Sometimes the problem is a race at a specific spot in the test. You can test this theory by adding a short wait to see if the failure goes away, like: yield new Promise(r => setTimeout(r, 100));. See the waitForTick and waitForTime functions in DevToolsUtils for similar functionality.

You can use a similar trick to "pause" the test at a certain point. This is useful when debugging locally because it will leave Firefox open and responsive, at the specific spot you've chosen. Do this using yield new Promise(r => r);.

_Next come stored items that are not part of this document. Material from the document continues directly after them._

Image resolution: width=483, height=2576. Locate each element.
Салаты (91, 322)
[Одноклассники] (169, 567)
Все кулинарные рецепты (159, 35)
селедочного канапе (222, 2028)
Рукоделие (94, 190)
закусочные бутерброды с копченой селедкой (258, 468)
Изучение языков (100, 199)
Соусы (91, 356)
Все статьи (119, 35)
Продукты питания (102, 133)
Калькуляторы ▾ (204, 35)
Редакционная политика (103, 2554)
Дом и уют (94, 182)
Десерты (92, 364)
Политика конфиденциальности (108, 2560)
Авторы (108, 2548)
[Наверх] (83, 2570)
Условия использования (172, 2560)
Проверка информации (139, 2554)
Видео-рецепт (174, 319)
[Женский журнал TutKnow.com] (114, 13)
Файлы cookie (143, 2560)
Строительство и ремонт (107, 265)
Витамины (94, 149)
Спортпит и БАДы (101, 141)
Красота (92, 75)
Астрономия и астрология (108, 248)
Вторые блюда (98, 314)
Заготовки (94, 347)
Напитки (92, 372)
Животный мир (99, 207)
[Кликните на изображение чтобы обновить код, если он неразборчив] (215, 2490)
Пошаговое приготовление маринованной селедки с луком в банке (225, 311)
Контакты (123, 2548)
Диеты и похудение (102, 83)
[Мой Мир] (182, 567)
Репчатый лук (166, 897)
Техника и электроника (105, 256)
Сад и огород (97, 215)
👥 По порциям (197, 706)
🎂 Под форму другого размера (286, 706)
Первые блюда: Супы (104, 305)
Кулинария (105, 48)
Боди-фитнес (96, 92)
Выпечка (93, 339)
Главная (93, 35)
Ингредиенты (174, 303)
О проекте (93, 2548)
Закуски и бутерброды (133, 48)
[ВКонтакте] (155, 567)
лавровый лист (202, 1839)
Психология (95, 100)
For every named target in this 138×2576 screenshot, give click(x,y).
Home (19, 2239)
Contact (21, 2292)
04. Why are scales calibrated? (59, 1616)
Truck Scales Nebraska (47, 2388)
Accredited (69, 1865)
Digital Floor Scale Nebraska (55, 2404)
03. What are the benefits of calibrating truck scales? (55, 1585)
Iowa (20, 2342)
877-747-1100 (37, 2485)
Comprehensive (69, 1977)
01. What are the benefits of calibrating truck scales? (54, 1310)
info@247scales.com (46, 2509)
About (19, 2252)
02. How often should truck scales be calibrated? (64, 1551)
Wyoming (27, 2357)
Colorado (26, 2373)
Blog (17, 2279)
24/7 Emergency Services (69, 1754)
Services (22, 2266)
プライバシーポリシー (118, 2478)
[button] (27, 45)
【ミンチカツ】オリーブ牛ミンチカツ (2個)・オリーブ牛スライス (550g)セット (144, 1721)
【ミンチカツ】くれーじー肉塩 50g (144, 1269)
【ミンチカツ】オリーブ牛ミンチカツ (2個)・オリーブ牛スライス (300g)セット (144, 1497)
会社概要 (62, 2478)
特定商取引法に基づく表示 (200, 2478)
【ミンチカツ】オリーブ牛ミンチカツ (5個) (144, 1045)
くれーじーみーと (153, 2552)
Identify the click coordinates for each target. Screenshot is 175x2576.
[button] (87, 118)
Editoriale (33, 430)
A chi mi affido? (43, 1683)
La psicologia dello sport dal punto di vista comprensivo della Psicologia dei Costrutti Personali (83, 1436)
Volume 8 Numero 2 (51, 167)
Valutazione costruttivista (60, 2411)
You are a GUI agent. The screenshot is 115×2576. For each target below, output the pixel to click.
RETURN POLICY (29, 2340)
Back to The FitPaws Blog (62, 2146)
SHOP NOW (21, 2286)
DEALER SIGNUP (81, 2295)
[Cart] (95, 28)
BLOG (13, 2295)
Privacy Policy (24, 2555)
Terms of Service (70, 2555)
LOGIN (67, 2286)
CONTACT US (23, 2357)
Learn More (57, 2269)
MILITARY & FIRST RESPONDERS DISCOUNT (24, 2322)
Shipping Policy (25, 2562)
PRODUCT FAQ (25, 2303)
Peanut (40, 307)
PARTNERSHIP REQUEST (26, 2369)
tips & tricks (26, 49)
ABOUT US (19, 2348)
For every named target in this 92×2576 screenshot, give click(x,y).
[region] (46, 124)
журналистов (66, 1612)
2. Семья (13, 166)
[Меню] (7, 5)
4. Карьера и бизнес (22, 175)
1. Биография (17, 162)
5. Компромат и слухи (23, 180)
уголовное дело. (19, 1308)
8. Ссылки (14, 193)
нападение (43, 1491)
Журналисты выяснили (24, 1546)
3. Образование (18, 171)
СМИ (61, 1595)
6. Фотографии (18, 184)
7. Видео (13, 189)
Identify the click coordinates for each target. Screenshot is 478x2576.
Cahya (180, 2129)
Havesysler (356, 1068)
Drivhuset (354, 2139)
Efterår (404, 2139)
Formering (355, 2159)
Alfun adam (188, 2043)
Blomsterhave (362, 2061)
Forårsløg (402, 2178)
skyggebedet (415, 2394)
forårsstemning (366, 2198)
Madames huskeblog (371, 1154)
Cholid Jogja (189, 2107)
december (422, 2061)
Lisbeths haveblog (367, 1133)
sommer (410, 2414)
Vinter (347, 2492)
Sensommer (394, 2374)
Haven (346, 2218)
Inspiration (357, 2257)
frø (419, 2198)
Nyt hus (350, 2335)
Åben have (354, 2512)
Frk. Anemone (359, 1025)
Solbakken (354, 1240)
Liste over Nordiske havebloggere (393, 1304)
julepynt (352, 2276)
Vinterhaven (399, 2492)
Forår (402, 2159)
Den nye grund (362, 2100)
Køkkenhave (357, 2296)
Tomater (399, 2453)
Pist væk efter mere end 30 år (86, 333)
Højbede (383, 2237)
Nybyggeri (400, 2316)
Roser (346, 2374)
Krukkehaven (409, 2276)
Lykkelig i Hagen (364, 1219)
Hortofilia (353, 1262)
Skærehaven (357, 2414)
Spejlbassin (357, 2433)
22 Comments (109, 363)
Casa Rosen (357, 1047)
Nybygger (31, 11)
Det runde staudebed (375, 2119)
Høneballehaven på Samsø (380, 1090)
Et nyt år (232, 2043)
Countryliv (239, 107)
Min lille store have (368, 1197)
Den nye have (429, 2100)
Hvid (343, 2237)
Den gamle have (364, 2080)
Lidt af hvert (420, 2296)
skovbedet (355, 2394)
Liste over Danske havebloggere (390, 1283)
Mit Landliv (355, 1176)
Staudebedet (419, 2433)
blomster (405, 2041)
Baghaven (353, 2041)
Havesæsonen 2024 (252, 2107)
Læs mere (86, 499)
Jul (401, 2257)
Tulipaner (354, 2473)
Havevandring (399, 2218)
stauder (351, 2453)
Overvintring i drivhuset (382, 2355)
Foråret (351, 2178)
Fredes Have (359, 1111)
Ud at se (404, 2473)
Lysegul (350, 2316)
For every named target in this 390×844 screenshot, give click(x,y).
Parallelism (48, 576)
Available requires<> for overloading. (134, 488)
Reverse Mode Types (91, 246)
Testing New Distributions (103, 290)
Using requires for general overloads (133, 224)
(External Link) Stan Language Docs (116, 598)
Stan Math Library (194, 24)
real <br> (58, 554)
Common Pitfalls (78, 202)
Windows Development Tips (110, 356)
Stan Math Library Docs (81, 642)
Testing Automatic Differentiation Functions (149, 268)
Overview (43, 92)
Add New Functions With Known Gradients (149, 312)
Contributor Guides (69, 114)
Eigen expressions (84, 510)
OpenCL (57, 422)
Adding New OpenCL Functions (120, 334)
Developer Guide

shared-head.js also has some helpers, like once, to bind to events with additional logging.

You can also binary search the test by either commenting out chunks of it, or hacking in early returns. You can do a bunch of these experiments in parallel without waiting for the first to complete.

Verifying

It's difficult to verify that an intermittent has truly been fixed. One thing you can do is push to try, and then retrigger the job many times in treeherder. Exactly how many times you should retrigger depends on the frequency of the failure.